Give spouses better inheritanceThe South Korean Civil Act is expected to be revised to strengthen the rights of spouses to inheritance, allowing a surviving spouse to claim half of the statutory inheritance before he or she shares it with children. Following traditional Asian customs, the priority of inheritance has been given to direct descendants - mainly children and grandchildren. An increased share for spouses can help senior citizens survive amid Korea’s poor social security in a quickly aging society.

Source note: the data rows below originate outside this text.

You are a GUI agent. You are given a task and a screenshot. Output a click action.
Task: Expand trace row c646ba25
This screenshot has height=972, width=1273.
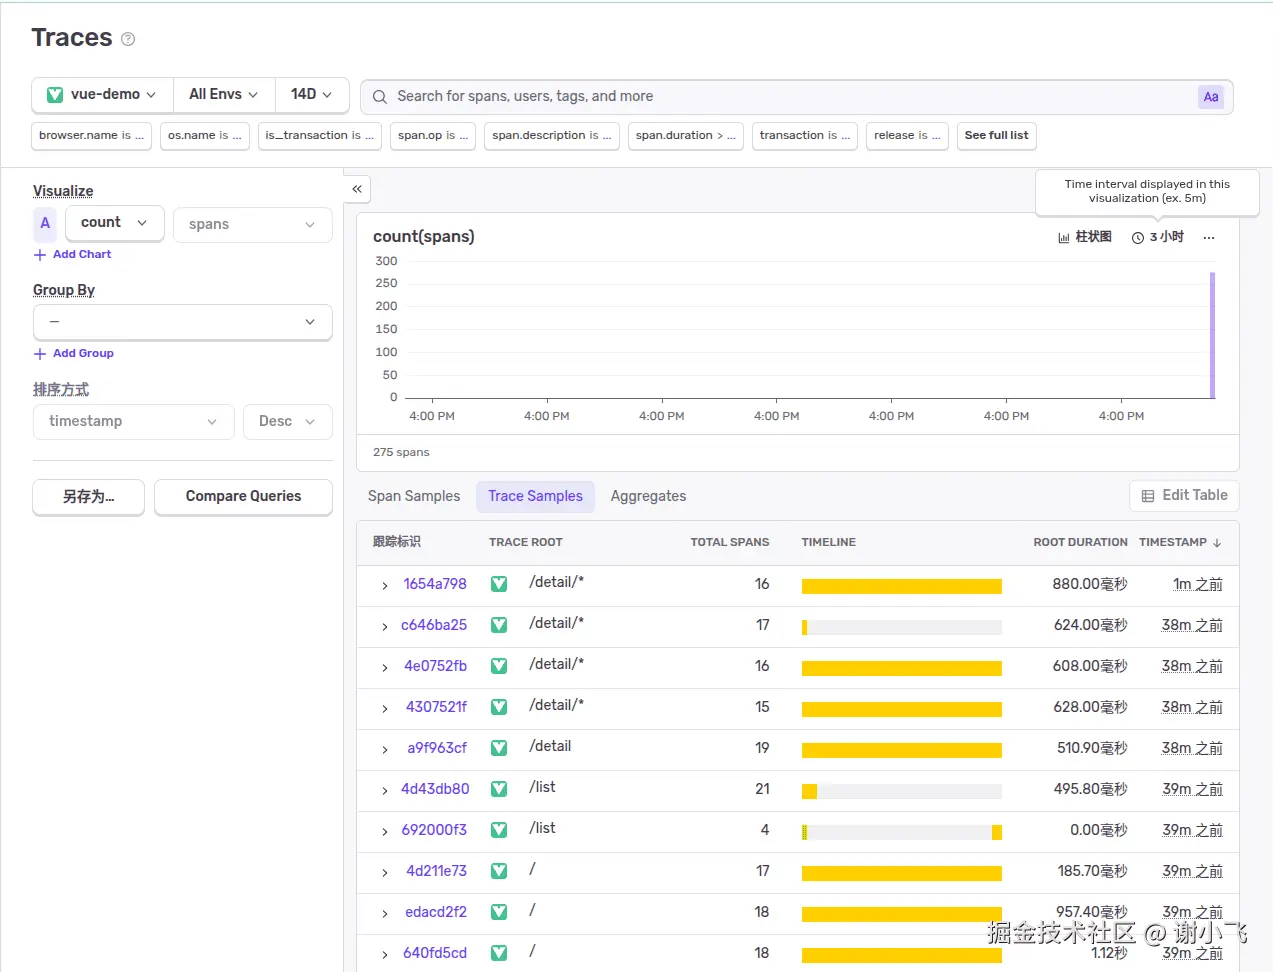click(385, 627)
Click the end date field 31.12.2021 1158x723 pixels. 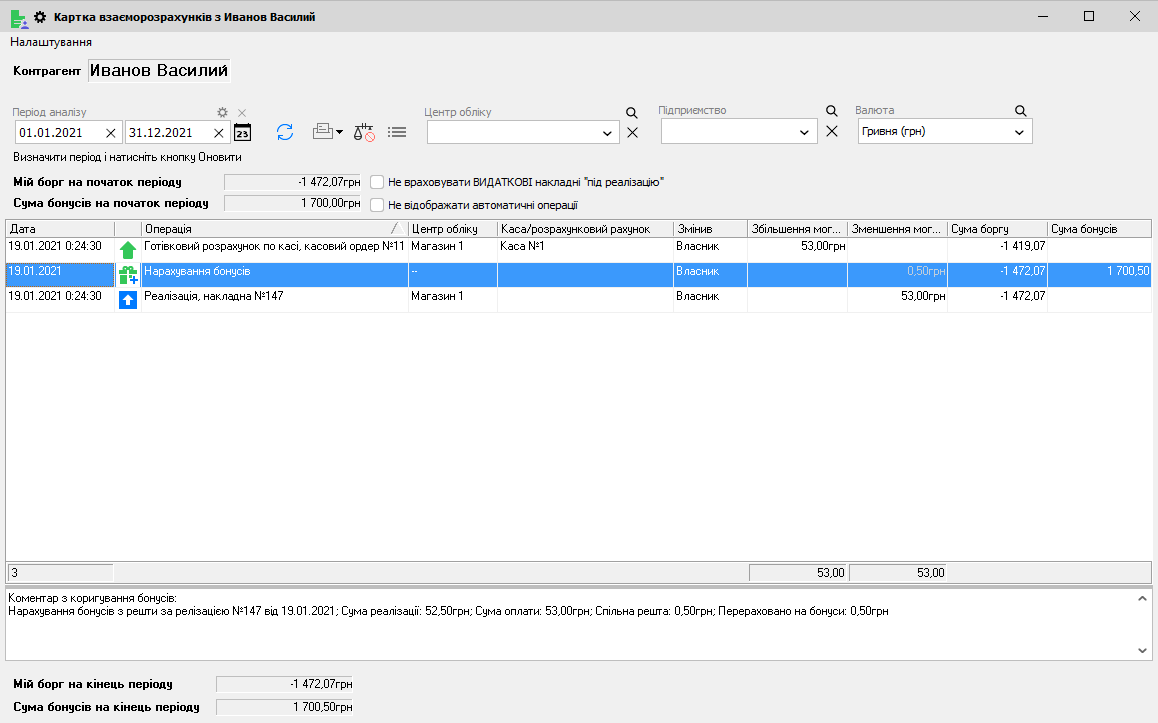[x=166, y=132]
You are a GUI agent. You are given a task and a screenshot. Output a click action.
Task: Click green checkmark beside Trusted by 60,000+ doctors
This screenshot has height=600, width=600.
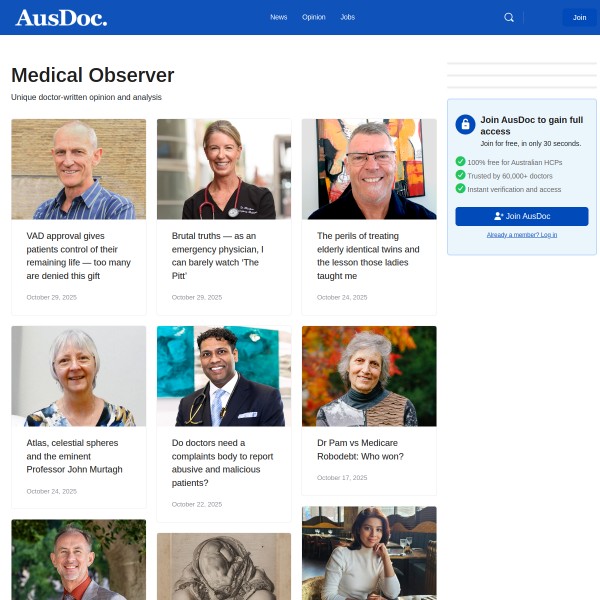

The Justice Ministry’s special committee on inheritance has agreed to revise the Civil Act to reserve half of the deceased’s statutory estate for the surviving spouse to claim 50 percent more of the remaining portion he or she would share with the children. Under the current law, the children and the spouse share an equal proportion of the inheritance in the absence of a will. If two or more heirs exist of the same rank, their shares are equally divided, but the portion inherited by the spouse is 50 percent greater than the share the children get. The size of this share is dependent on the number of children the couple had.
The revision would give the spouse priority in half of the estate, plus 50 percent more in the remaining portion he or she would share with the children. For a remarried couple, the court would have to decide the inheritance proportion according to the length of the marriage.
The legal change to inheritance is advisable considering the fast growth of the senior population. By 2026, people aged 65 and over will account for 20 percent of the Korean population. Korea’s pace in the growth of poverty among senior citizens is also the fastest among the Organization for Economic Cooperation and Development countries.
It’s hard for a surviving spouse, especially in the case of a woman who has lived most of her life as a housewife without her own earnings, to muddle through her years alone. In today’s society, elderly parents can no longer rely on children for support.
The spouse’s increased right to inheritance will help ease the lives of elderly people living alone. The inheritance clause has long been outdated. A Korean housewife today is already entitled to half of the estate in an agreed divorce. The 50 percent incentive long ago lost its legal rationale. The law should be revised to guarantee what the spouse rightfully deserves.
Various systematic measures must be amended and modified to keep pace with the country’s aging population. Side effects can be addressed when they occur. Laws and systems must be rewritten to accommodate an aging society.